### Work instructions
Go through the entries one line at a time, and gather every line that has the word "title".

### Exercise materials

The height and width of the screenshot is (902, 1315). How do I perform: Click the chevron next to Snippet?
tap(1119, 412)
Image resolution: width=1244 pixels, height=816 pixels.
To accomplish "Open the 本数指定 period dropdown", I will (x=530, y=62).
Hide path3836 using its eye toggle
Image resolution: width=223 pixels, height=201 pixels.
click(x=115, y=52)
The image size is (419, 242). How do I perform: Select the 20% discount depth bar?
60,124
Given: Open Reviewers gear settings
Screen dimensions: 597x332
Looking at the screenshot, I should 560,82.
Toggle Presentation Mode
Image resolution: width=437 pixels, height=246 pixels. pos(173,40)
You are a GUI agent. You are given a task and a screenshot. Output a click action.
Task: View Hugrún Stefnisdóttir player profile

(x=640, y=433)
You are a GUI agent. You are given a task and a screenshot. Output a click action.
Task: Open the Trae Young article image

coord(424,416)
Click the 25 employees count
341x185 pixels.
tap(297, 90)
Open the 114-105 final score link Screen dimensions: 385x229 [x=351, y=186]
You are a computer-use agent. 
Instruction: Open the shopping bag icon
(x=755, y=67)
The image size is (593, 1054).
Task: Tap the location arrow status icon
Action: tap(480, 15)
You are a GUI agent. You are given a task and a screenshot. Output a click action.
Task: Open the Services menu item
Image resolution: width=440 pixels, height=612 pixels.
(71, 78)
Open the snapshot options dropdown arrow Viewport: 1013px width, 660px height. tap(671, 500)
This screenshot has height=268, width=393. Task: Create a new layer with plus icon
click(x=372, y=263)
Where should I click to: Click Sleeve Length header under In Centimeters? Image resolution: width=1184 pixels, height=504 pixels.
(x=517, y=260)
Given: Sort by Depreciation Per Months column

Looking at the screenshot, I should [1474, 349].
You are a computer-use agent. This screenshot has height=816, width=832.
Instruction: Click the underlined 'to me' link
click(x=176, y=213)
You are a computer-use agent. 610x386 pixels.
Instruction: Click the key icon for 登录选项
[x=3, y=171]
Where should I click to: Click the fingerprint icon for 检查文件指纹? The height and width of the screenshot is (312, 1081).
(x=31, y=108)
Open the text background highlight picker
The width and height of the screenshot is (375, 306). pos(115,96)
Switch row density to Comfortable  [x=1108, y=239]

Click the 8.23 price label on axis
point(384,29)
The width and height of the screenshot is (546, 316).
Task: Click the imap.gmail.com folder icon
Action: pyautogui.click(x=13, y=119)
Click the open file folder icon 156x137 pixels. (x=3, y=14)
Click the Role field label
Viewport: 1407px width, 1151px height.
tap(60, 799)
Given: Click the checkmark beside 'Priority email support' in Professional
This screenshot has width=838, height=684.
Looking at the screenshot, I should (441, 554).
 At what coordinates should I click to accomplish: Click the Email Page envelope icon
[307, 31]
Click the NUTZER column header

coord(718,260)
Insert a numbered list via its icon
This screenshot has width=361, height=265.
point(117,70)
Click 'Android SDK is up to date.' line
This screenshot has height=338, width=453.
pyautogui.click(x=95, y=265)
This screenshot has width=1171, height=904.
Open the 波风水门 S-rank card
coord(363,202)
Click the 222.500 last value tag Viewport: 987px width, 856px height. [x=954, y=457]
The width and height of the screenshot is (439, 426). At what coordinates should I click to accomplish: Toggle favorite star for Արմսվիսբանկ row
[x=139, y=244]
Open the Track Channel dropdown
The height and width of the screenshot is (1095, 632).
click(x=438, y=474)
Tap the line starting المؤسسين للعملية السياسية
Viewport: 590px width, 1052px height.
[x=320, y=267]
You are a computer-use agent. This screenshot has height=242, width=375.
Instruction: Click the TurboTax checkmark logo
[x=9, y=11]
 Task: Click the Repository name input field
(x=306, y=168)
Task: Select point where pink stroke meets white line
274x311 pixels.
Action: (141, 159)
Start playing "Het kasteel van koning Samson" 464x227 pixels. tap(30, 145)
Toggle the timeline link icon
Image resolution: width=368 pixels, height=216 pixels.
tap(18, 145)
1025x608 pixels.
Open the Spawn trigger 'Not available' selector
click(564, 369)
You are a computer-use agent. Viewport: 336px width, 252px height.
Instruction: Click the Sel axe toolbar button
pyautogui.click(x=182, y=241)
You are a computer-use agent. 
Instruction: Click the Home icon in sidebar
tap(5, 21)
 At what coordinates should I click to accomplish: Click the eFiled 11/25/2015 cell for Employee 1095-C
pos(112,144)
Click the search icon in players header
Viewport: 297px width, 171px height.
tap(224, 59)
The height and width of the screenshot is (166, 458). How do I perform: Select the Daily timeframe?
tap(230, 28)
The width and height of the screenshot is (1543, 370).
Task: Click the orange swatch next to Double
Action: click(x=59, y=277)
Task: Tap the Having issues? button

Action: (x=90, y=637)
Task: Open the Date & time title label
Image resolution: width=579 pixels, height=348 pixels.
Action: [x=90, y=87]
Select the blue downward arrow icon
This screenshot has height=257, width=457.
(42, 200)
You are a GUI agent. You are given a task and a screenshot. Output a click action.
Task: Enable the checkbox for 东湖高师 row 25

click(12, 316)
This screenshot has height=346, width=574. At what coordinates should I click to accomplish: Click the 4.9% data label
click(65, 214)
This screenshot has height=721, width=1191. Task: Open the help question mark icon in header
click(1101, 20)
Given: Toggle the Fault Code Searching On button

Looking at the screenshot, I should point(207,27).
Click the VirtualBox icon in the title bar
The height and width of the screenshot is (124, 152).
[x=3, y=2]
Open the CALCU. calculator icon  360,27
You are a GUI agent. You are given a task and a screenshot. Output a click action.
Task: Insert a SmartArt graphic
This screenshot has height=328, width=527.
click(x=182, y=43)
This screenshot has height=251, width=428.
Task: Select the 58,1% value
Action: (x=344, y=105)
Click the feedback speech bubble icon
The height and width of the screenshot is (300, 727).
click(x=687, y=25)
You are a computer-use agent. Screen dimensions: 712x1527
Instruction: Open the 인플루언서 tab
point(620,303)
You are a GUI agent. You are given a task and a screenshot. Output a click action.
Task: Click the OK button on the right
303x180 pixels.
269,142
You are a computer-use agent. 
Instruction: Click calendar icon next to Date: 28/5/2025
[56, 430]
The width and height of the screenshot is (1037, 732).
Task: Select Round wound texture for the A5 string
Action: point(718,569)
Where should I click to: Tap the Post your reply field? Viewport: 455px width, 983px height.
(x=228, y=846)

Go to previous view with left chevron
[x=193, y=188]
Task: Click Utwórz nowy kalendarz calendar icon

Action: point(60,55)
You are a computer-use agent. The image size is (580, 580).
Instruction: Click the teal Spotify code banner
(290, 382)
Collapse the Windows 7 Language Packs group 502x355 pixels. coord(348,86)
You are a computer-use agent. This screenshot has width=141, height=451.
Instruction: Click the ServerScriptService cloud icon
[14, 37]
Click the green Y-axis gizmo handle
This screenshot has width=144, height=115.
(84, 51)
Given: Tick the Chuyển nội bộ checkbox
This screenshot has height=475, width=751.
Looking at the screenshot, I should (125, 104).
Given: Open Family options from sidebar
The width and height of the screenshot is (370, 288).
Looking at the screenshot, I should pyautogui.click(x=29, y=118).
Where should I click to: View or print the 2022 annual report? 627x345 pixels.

### Answer to this exercise
Task: Open the Date & time title label
Click the VirtualBox icon in the title bar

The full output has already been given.